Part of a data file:
+ + + + + + +

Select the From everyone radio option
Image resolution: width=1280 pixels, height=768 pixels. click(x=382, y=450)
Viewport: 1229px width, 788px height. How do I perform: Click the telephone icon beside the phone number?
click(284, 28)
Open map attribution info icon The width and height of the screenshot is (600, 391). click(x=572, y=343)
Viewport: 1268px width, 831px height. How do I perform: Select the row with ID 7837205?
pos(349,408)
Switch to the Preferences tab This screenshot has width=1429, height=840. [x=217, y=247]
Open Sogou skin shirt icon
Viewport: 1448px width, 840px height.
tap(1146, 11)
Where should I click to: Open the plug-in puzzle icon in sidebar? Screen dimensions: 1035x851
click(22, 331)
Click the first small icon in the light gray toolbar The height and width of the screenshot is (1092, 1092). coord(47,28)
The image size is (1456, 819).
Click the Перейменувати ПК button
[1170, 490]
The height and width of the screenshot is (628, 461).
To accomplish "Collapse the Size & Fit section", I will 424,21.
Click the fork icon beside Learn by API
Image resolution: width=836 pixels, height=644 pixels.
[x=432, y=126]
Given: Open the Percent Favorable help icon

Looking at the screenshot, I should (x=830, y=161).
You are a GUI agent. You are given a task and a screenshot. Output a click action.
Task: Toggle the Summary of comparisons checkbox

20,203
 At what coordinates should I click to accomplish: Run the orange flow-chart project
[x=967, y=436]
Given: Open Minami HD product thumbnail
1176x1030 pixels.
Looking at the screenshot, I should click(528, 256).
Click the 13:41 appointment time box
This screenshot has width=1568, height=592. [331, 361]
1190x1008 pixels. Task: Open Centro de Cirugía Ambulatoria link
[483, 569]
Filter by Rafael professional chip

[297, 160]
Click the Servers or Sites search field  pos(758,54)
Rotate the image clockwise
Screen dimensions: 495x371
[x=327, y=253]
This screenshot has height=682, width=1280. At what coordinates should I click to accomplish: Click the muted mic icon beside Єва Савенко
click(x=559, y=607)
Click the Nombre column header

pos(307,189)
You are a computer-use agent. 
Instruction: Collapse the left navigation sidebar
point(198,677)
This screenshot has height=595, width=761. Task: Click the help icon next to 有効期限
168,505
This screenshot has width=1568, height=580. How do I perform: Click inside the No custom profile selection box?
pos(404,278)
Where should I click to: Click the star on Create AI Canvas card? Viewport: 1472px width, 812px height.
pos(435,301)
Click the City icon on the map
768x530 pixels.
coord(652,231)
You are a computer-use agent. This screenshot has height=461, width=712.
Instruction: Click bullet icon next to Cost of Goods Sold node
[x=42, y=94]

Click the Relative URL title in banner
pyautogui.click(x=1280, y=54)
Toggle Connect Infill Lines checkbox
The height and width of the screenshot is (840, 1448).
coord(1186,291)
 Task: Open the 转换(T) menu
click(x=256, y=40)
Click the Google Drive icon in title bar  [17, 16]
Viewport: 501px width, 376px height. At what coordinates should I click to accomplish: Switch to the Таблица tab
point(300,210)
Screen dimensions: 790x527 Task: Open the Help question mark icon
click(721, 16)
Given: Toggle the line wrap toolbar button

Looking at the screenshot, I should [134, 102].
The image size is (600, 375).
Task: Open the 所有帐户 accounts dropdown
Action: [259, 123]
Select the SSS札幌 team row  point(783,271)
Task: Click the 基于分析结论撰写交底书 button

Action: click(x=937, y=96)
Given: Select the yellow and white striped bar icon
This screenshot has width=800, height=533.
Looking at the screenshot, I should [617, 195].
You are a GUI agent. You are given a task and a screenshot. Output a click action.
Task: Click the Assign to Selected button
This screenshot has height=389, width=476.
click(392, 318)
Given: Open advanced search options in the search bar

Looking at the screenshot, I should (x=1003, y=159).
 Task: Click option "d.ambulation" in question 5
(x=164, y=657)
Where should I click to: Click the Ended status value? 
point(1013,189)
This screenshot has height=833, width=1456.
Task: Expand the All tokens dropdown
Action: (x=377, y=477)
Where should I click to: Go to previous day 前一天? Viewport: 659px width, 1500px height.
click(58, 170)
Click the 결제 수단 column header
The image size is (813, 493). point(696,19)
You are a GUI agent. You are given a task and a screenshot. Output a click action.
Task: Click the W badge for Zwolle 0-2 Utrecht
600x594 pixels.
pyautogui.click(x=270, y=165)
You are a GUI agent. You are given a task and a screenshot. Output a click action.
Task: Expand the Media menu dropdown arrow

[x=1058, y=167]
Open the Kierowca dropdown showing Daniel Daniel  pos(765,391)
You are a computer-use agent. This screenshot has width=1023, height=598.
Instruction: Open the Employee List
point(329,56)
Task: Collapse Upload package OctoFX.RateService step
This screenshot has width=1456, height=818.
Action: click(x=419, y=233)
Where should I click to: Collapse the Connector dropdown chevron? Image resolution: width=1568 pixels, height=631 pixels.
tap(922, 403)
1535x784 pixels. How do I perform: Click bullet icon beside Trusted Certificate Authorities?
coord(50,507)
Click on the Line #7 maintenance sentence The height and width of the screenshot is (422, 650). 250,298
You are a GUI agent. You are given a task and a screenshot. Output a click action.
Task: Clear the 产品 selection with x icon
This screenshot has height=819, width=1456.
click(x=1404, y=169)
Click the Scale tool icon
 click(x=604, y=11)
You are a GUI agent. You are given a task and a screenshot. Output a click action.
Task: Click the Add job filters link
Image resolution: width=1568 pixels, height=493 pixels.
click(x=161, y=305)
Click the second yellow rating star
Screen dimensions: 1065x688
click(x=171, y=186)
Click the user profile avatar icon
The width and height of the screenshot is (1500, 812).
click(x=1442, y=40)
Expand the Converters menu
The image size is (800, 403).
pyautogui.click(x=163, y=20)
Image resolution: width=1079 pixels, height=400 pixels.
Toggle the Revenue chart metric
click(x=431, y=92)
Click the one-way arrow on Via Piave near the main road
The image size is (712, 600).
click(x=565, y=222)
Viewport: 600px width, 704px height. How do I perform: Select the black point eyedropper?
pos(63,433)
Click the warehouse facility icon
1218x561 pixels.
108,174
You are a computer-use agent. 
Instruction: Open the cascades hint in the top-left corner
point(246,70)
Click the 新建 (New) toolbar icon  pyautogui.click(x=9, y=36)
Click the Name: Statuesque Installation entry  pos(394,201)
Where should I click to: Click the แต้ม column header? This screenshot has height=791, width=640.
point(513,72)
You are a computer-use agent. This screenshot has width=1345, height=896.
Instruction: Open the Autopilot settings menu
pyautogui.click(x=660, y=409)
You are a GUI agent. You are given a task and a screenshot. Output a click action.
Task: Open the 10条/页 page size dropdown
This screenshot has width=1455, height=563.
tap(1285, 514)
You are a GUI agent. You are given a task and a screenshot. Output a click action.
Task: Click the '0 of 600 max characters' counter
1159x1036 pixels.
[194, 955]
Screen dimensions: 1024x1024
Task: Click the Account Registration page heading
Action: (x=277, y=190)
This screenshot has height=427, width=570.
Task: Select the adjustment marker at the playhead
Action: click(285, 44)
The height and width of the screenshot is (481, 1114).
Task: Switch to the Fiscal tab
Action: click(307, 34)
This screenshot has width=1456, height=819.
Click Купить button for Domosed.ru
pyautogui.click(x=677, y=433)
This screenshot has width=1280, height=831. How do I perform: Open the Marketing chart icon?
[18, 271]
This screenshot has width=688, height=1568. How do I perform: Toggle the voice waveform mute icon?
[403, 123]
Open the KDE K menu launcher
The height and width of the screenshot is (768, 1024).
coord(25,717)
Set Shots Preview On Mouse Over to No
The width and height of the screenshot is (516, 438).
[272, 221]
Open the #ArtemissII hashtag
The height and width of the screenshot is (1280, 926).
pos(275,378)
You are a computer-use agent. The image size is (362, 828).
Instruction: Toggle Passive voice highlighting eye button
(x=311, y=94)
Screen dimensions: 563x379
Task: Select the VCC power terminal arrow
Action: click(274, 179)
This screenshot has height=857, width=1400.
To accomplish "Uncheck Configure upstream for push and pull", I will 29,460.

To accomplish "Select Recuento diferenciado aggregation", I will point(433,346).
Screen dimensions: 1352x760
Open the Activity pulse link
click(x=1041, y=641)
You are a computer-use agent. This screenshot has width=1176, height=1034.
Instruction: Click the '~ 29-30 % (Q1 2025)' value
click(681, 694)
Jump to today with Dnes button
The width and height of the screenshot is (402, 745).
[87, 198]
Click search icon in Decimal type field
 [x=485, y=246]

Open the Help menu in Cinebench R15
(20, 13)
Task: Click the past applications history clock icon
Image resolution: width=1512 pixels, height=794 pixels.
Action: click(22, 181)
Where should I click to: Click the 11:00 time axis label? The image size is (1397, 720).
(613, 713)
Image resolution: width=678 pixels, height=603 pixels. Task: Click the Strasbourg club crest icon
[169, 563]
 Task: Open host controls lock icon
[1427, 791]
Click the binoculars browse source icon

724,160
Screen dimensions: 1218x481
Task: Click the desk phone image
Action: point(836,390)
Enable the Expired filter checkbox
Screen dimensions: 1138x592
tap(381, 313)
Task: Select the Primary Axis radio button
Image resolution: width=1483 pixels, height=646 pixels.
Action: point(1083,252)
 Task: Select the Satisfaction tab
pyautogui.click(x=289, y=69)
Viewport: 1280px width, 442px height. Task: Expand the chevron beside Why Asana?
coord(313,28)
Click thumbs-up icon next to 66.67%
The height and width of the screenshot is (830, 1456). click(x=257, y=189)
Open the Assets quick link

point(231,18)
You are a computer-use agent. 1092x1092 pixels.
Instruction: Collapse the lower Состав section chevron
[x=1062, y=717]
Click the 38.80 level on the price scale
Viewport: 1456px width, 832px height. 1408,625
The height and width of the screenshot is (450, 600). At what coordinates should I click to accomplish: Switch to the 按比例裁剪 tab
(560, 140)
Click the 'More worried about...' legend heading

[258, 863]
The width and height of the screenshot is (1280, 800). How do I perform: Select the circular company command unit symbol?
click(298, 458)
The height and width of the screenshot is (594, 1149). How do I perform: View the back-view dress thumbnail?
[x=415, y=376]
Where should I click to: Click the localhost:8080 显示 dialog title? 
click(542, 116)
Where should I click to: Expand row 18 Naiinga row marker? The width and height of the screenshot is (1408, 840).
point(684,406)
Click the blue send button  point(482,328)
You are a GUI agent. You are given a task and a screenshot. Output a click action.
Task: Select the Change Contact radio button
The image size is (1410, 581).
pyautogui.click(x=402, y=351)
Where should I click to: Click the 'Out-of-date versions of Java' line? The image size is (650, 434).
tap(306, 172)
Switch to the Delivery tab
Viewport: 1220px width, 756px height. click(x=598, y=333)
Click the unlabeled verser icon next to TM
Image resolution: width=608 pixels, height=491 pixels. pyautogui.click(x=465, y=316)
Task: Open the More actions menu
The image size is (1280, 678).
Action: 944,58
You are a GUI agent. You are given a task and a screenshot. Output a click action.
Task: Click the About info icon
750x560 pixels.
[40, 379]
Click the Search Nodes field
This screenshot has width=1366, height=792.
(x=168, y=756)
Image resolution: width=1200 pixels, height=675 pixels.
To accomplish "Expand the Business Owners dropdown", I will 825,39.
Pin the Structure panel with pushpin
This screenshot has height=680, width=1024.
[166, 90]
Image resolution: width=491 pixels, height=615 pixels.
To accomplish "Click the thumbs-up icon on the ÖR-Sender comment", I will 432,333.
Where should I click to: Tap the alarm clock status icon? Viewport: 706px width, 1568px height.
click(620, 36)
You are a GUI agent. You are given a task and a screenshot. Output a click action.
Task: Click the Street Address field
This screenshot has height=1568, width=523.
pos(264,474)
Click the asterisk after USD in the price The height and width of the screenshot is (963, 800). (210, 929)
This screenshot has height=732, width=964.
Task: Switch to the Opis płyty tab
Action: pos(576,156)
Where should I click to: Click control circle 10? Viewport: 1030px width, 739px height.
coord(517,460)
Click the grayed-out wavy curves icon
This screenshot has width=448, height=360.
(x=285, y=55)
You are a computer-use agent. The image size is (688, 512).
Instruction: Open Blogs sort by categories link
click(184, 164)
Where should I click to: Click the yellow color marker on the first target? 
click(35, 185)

+ + + + + + +

How many lines in the data above contain the string "sidebar", matching case exactly? Give only the number.

2